Give the data again in full. Keep every line the same.

══ RECORD EXTRACTS

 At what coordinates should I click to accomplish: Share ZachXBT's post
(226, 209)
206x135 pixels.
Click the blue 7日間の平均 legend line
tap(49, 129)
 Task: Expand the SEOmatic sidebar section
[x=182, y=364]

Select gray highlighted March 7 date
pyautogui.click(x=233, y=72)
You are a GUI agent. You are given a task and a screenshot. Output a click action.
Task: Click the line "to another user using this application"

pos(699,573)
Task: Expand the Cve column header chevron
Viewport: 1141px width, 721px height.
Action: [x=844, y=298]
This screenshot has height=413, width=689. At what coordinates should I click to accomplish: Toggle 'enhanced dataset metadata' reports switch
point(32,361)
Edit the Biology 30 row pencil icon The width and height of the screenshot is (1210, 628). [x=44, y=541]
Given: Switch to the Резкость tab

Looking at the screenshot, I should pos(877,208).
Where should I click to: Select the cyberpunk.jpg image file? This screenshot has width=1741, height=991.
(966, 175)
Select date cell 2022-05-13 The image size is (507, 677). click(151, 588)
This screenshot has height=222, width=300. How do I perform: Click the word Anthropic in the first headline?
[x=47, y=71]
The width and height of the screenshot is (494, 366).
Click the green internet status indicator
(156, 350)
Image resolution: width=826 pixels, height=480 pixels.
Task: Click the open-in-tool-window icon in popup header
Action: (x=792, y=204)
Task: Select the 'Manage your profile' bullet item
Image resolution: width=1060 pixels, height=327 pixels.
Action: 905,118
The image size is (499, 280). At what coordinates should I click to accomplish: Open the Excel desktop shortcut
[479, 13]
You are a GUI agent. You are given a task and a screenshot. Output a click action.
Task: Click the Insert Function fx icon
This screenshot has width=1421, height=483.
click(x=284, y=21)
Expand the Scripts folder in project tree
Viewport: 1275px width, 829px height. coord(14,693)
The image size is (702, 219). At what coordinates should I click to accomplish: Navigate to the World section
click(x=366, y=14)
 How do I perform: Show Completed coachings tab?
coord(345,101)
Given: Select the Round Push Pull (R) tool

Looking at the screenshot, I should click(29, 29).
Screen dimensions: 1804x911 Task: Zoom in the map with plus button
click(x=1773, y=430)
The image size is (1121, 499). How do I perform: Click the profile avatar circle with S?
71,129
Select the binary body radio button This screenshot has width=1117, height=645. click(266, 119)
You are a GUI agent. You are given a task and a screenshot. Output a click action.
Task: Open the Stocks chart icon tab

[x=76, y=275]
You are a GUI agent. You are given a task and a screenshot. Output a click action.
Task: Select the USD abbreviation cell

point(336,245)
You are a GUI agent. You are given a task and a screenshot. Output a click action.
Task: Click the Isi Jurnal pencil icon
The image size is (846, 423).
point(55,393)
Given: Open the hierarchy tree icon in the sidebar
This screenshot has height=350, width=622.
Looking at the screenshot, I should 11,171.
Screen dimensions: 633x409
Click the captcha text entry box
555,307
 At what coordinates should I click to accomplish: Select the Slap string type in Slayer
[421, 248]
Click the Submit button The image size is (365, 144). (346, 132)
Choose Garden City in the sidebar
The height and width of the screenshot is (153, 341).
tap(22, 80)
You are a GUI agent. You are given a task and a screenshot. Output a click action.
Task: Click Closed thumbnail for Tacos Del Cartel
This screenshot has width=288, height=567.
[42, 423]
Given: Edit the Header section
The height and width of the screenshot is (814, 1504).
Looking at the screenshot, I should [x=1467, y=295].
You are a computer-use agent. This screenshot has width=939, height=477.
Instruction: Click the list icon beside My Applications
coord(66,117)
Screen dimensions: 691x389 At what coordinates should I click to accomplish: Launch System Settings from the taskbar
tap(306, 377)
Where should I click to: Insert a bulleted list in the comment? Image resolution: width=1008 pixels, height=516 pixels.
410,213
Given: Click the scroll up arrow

════

> _YOUR RESPONSE_
 At what coordinates should I click to accomplish: Share ZachXBT's post
(226, 209)
206x135 pixels.
Click the blue 7日間の平均 legend line
tap(49, 129)
 Task: Expand the SEOmatic sidebar section
[x=182, y=364]

Select gray highlighted March 7 date
pyautogui.click(x=233, y=72)
You are a GUI agent. You are given a task and a screenshot. Output a click action.
Task: Click the line "to another user using this application"

pos(699,573)
Task: Expand the Cve column header chevron
Viewport: 1141px width, 721px height.
Action: [x=844, y=298]
This screenshot has height=413, width=689. At what coordinates should I click to accomplish: Toggle 'enhanced dataset metadata' reports switch
point(32,361)
Edit the Biology 30 row pencil icon The width and height of the screenshot is (1210, 628). [x=44, y=541]
Given: Switch to the Резкость tab

Looking at the screenshot, I should pos(877,208).
Where should I click to: Select the cyberpunk.jpg image file? This screenshot has width=1741, height=991.
(966, 175)
Select date cell 2022-05-13 The image size is (507, 677). click(151, 588)
This screenshot has height=222, width=300. How do I perform: Click the word Anthropic in the first headline?
[x=47, y=71]
The width and height of the screenshot is (494, 366).
Click the green internet status indicator
(156, 350)
Image resolution: width=826 pixels, height=480 pixels.
Task: Click the open-in-tool-window icon in popup header
Action: (x=792, y=204)
Task: Select the 'Manage your profile' bullet item
Image resolution: width=1060 pixels, height=327 pixels.
Action: 905,118
The image size is (499, 280). At what coordinates should I click to accomplish: Open the Excel desktop shortcut
[479, 13]
You are a GUI agent. You are given a task and a screenshot. Output a click action.
Task: Click the Insert Function fx icon
This screenshot has width=1421, height=483.
click(x=284, y=21)
Expand the Scripts folder in project tree
Viewport: 1275px width, 829px height. coord(14,693)
The image size is (702, 219). At what coordinates should I click to accomplish: Navigate to the World section
click(x=366, y=14)
 How do I perform: Show Completed coachings tab?
coord(345,101)
Given: Select the Round Push Pull (R) tool

Looking at the screenshot, I should click(29, 29).
Screen dimensions: 1804x911 Task: Zoom in the map with plus button
click(x=1773, y=430)
The image size is (1121, 499). How do I perform: Click the profile avatar circle with S?
71,129
Select the binary body radio button This screenshot has width=1117, height=645. click(266, 119)
You are a GUI agent. You are given a task and a screenshot. Output a click action.
Task: Open the Stocks chart icon tab

[x=76, y=275]
You are a GUI agent. You are given a task and a screenshot. Output a click action.
Task: Select the USD abbreviation cell

point(336,245)
You are a GUI agent. You are given a task and a screenshot. Output a click action.
Task: Click the Isi Jurnal pencil icon
The image size is (846, 423).
point(55,393)
Given: Open the hierarchy tree icon in the sidebar
This screenshot has height=350, width=622.
Looking at the screenshot, I should 11,171.
Screen dimensions: 633x409
Click the captcha text entry box
555,307
 At what coordinates should I click to accomplish: Select the Slap string type in Slayer
[421, 248]
Click the Submit button The image size is (365, 144). (346, 132)
Choose Garden City in the sidebar
The height and width of the screenshot is (153, 341).
tap(22, 80)
You are a GUI agent. You are given a task and a screenshot. Output a click action.
Task: Click Closed thumbnail for Tacos Del Cartel
This screenshot has width=288, height=567.
[42, 423]
Given: Edit the Header section
The height and width of the screenshot is (814, 1504).
Looking at the screenshot, I should [x=1467, y=295].
You are a computer-use agent. This screenshot has width=939, height=477.
Instruction: Click the list icon beside My Applications
coord(66,117)
Screen dimensions: 691x389 At what coordinates should I click to accomplish: Launch System Settings from the taskbar
tap(306, 377)
Where should I click to: Insert a bulleted list in the comment? Image resolution: width=1008 pixels, height=516 pixels.
410,213
Given: Click the scroll up arrow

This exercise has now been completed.